## Working data
▽
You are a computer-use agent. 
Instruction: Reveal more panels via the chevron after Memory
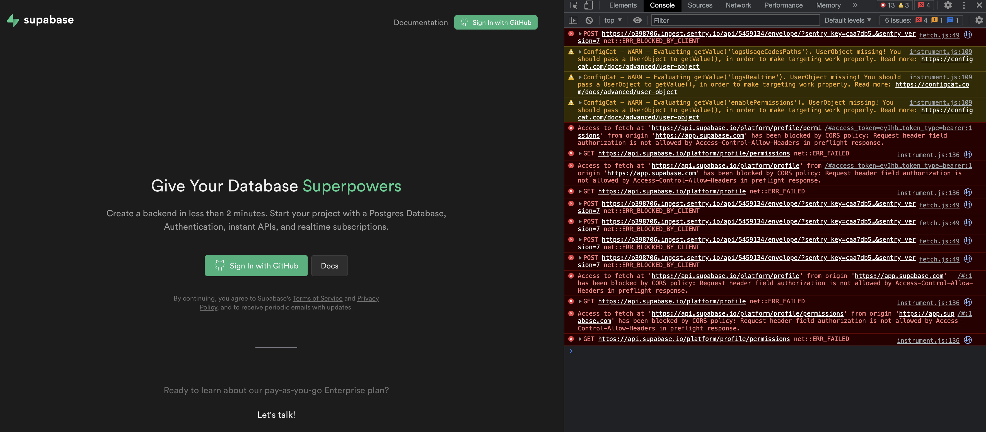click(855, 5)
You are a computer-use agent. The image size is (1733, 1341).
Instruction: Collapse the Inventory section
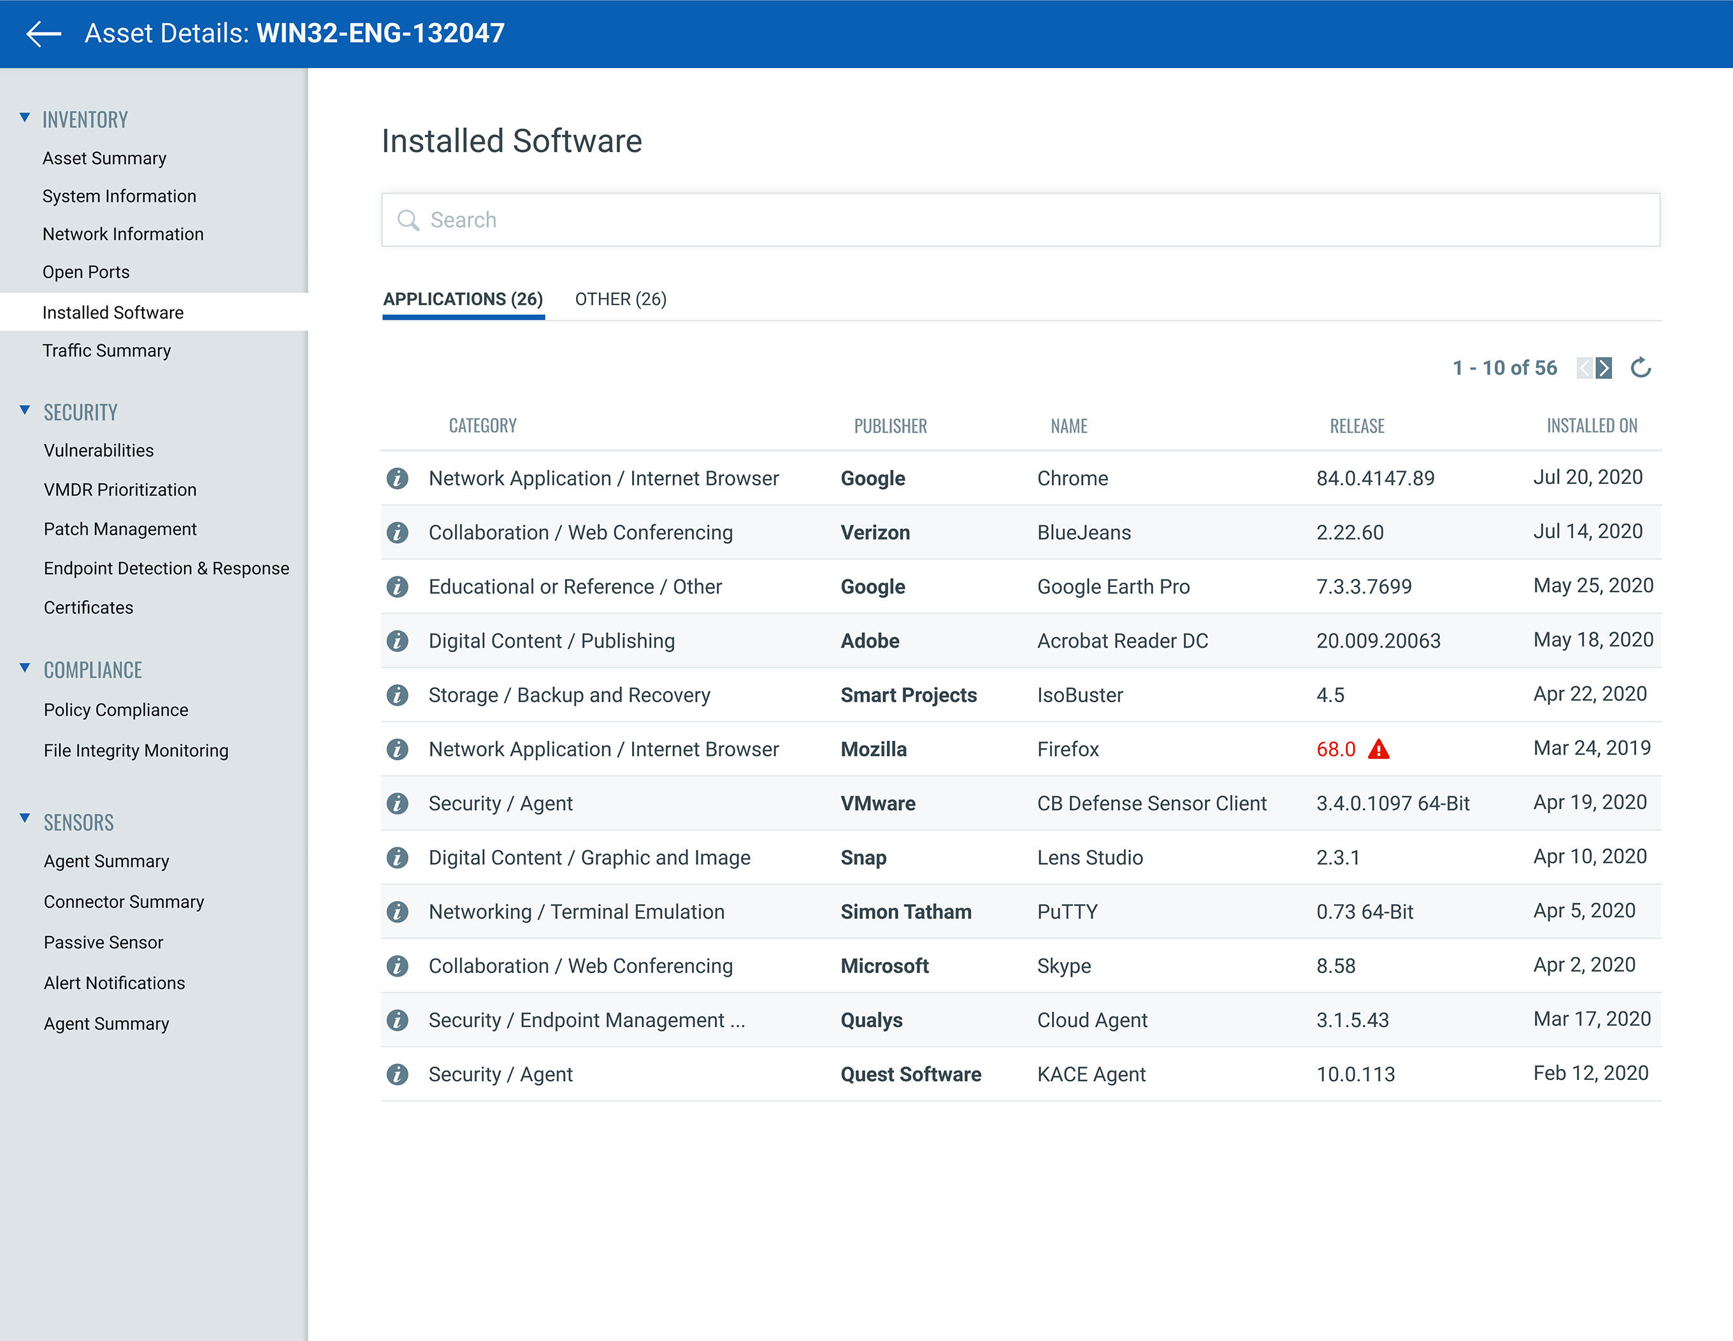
△
The answer is the listing above restated word for word, pictures removed.

## Answer to this task
You are a computer-use agent. 
Instruction: Reveal more panels via the chevron after Memory
click(855, 5)
You are a computer-use agent. The image size is (1733, 1341).
Instruction: Collapse the Inventory section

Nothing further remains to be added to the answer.